India’s power grid is buckling under the summer heat. Air conditioners (ACs) are fast becoming the single largest driver of peak electricity demand — contributing as much as 70 GW, or 25%. ACs are power guzzlers, each consuming 100-150 times the electricity of an LED bulb. 

 And the scale of what’s coming is staggering. India adds 10 to 15 million ACs every year, about two to three times the level of just a few years ago. As temperatures increase and incomes grow, another 130 to 150 million units will likely be installed over the next decade alone. Without urgent policy action, ACs could contribute as much as 120 GW to peak electricity demand by 2030 and 180 GW by 2035 — nearly one-third of India’s projected evening peak. To put that in perspective, the electricity demand from this single appliance would exceed the entire peak demand of Japan. 

 So what can be done? India must continue building firm power capacity — particularly energy storage that banks the afternoon’s cheap solar power and dispatches it in the evening. But there is a complementary resource that remains badly underutilised: making ACs more efficient. Every unit of demand avoided is a unit India never has to generate, transmit, or pay for. 

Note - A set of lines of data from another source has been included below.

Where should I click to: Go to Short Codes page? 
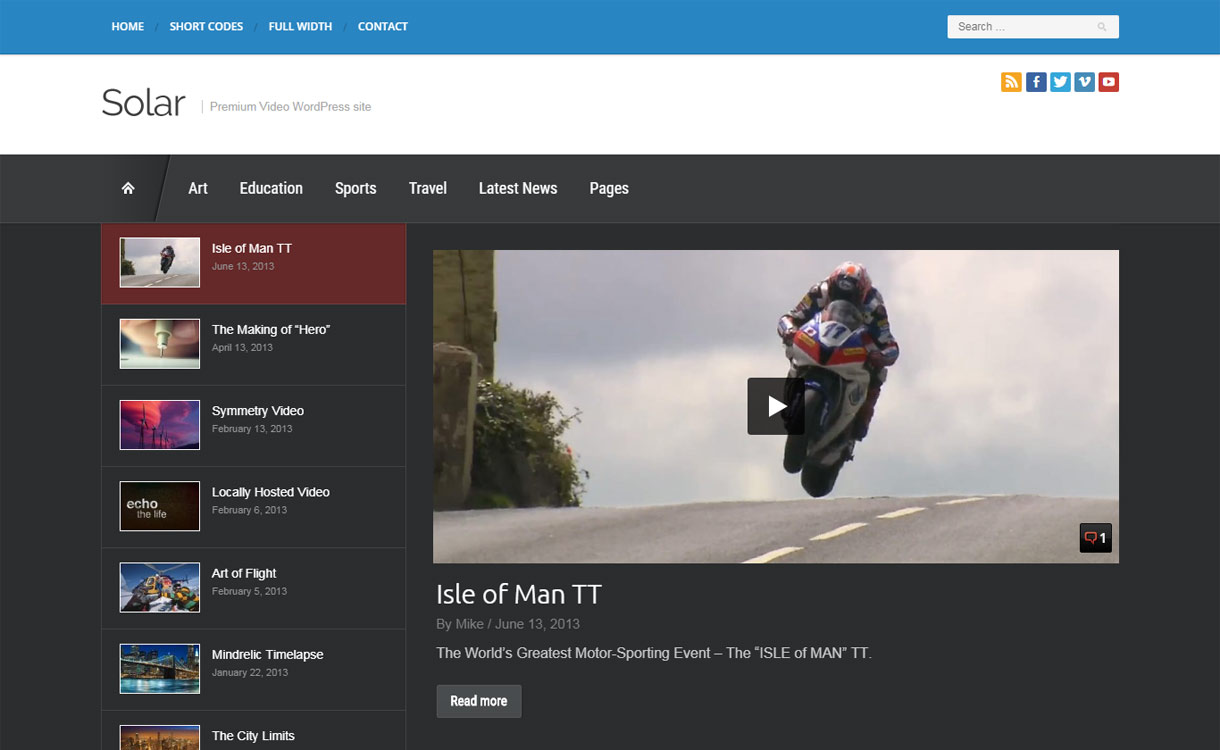tap(206, 26)
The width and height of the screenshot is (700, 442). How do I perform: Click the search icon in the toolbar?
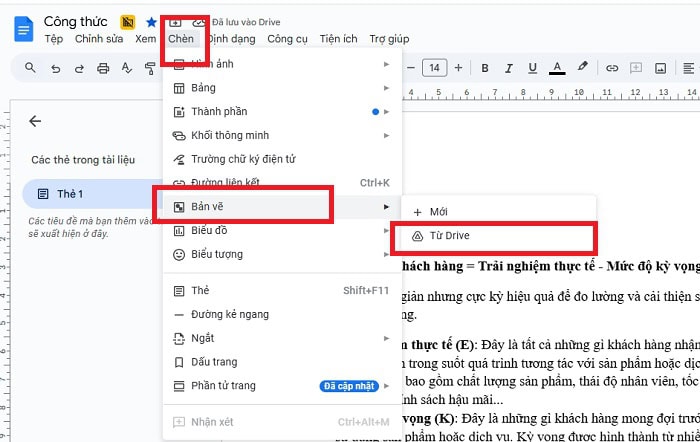[30, 68]
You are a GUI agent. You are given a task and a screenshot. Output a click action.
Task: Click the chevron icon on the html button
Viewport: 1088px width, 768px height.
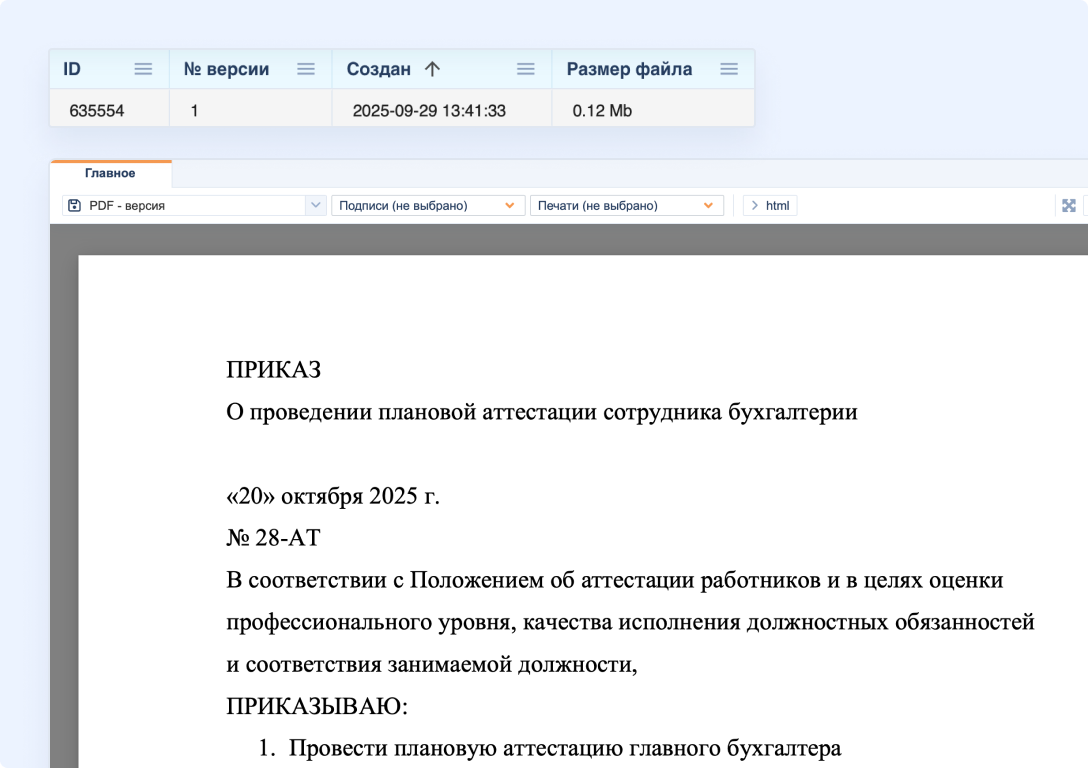click(755, 204)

This is what makes the Government of India’s recent decision to revise Minimum Energy Performance Standards (MEPS) for room ACs in 2028 an important milestone. 

The new standards effectively increase the minimum efficiency required for ACs sold in the Indian market by 25%. It is a meaningful step. By 2035, it could shave 10 GW from peak demand. But set against 180 GW of projected AC load, it is a start, not a solution. India imports many of its ACs and components from China, where efficiency standards are stricter. As a result, several models unqualified in China have been on the Indian market. This revision is a step towards addressing that gap. 

 The next MEPS revision falls due in 2030, and India should sustain this momentum: beginning in 2030, the minimum standard could be set at today’s five-star level (ISEER 5.3), and by 2033 raised to match the most efficient AC models currently available for sale in the Indian market (ISEER 6.7). 

The results would be transformative. Strengthened standards could cut peak demand by 10 GW by 2030 and 45 GW by 2035 — the equivalent of about 100 large power plants — helping India avoid up to ₹8 lakh crore ($80 billion) in new generation and grid infrastructure costs. Consumers would benefit directly: even after accounting for the incremental cost of more efficient units, net electricity bill savings could be up to Rs 2.5 lakh crore ($25 billion) by 2035. 

 A key concern is whether stricter standards raise prices. Historical data suggests otherwise. Evidence from India, Japan, and South Korea consistently shows that as efficiency standards rise, prices tend to fall in real terms, as manufacturers scale up production and compete. In India, between 2007 and 2023, AC efficiency improved by roughly 60% while inflation-adjusted prices nearly halved. 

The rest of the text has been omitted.